--- Begin ---
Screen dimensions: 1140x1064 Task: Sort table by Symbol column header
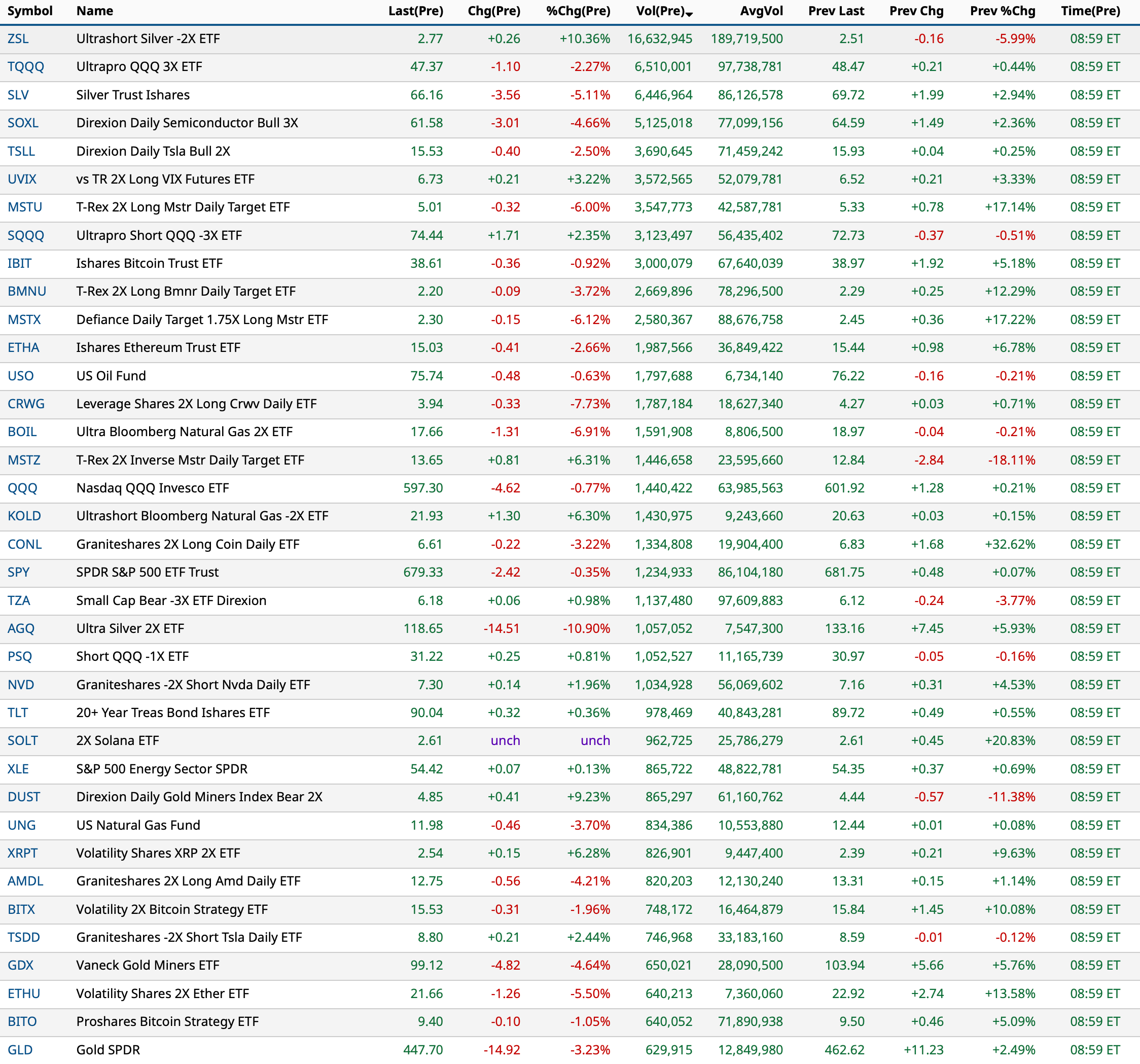(x=30, y=11)
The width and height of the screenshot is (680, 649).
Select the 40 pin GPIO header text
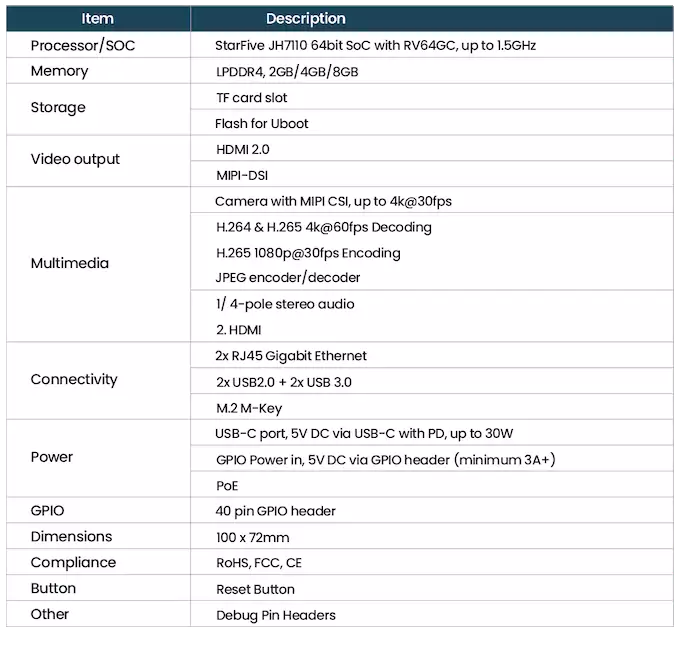pos(275,511)
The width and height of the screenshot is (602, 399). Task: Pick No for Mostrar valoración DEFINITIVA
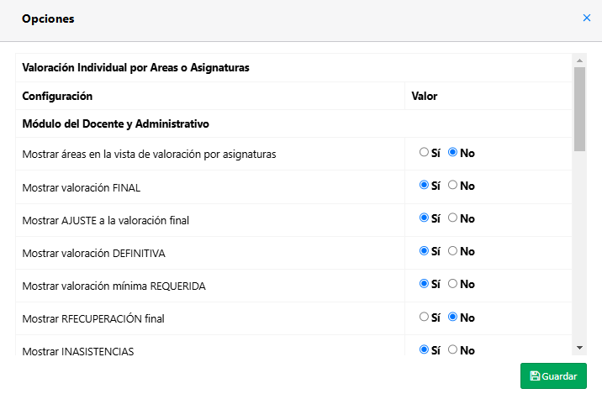tap(453, 251)
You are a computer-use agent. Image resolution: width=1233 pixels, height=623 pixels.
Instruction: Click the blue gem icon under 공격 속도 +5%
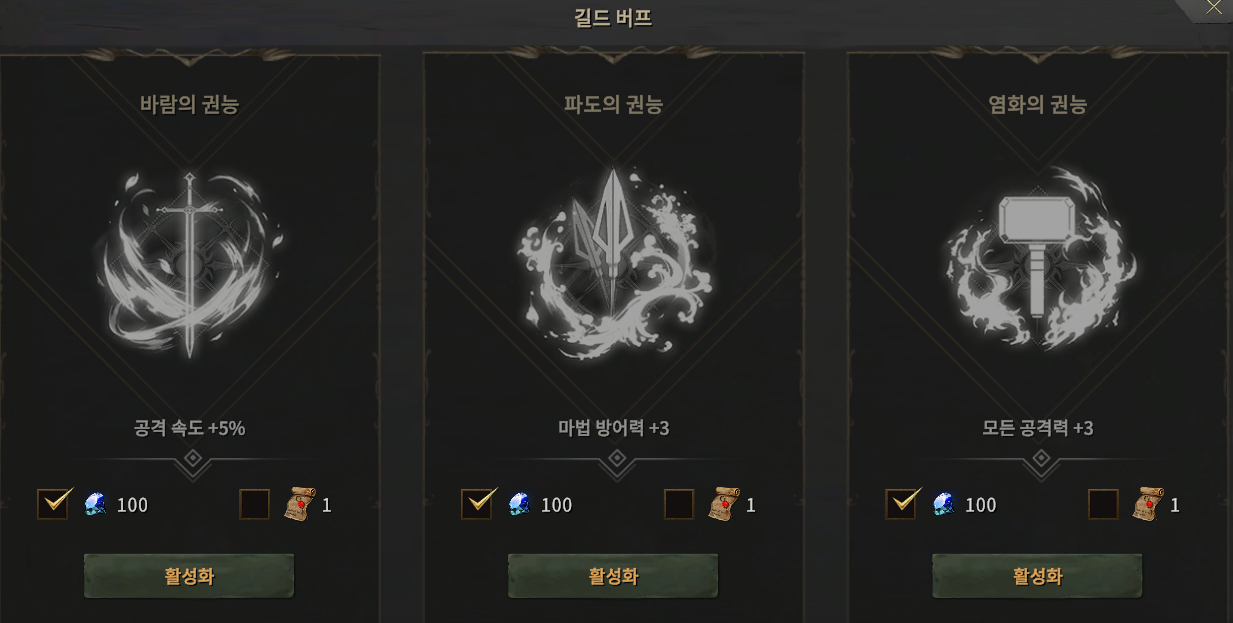coord(95,504)
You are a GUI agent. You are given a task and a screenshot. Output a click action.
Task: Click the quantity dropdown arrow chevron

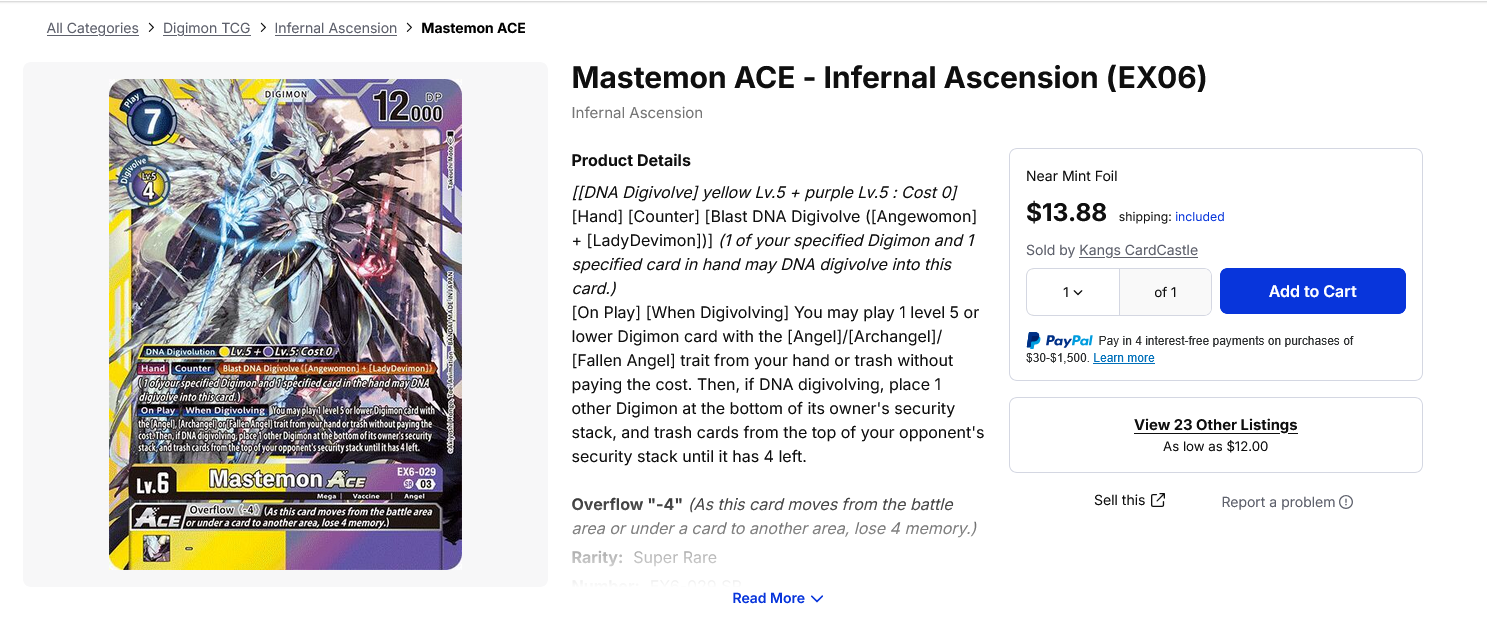click(1078, 293)
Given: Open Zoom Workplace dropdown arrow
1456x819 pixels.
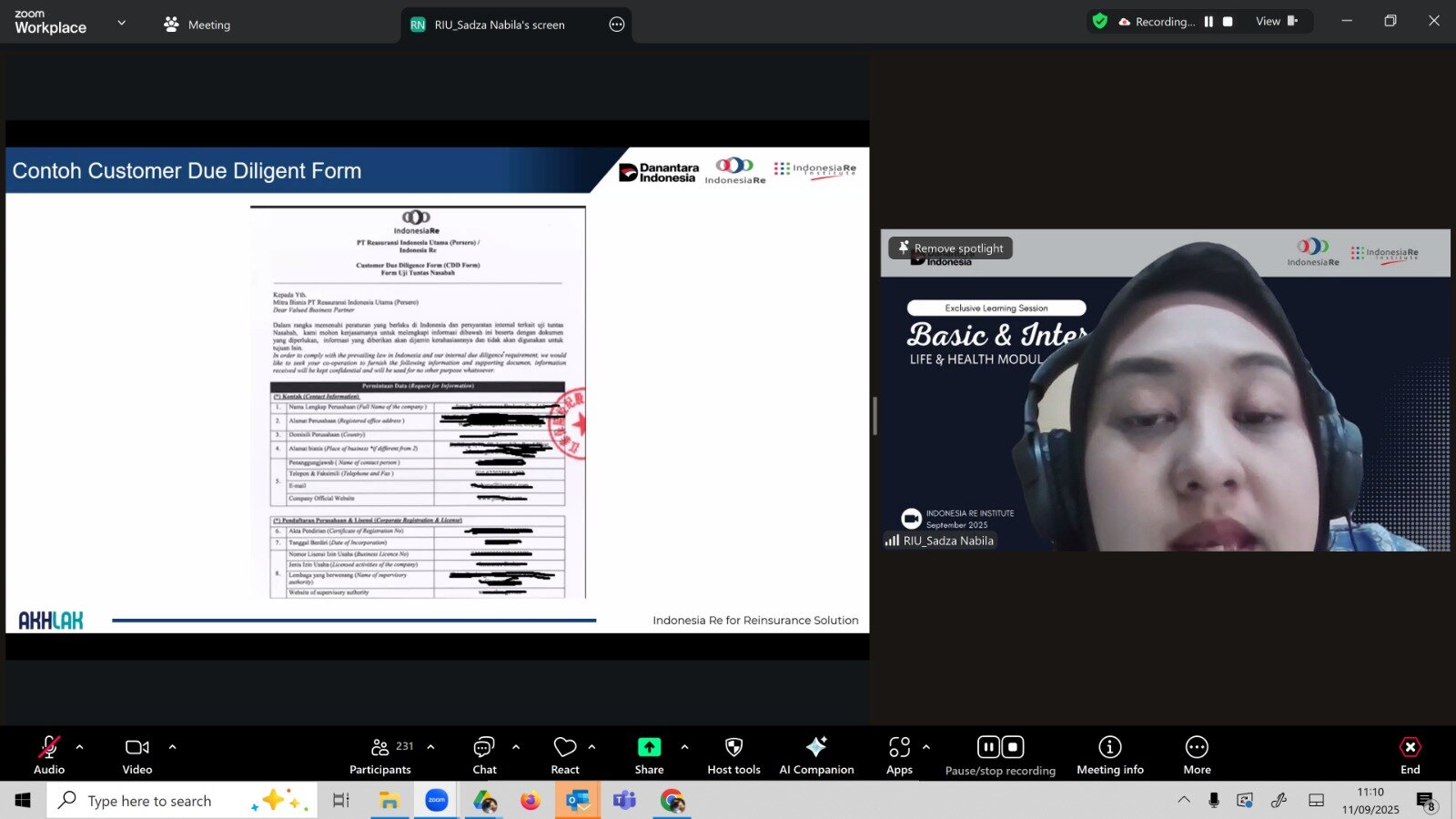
--- End ---
▸ **WHAT IS EXPECTED**
Reproduce every one of the rows above, word for word, leaving out the pictures.

▸ **RESULT OF THE TASK**
Screen dimensions: 1140x1064 Task: Sort table by Symbol column header
(x=30, y=11)
The width and height of the screenshot is (680, 649).
Select the 40 pin GPIO header text
pos(275,511)
The width and height of the screenshot is (602, 399). Task: Pick No for Mostrar valoración DEFINITIVA
tap(453, 251)
You are a computer-use agent. Image resolution: width=1233 pixels, height=623 pixels.
Instruction: Click the blue gem icon under 공격 속도 +5%
coord(95,504)
You are a GUI agent. You are given a task and a screenshot. Output a click action.
Task: Click the quantity dropdown arrow chevron

click(1078, 293)
Given: Open Zoom Workplace dropdown arrow
1456x819 pixels.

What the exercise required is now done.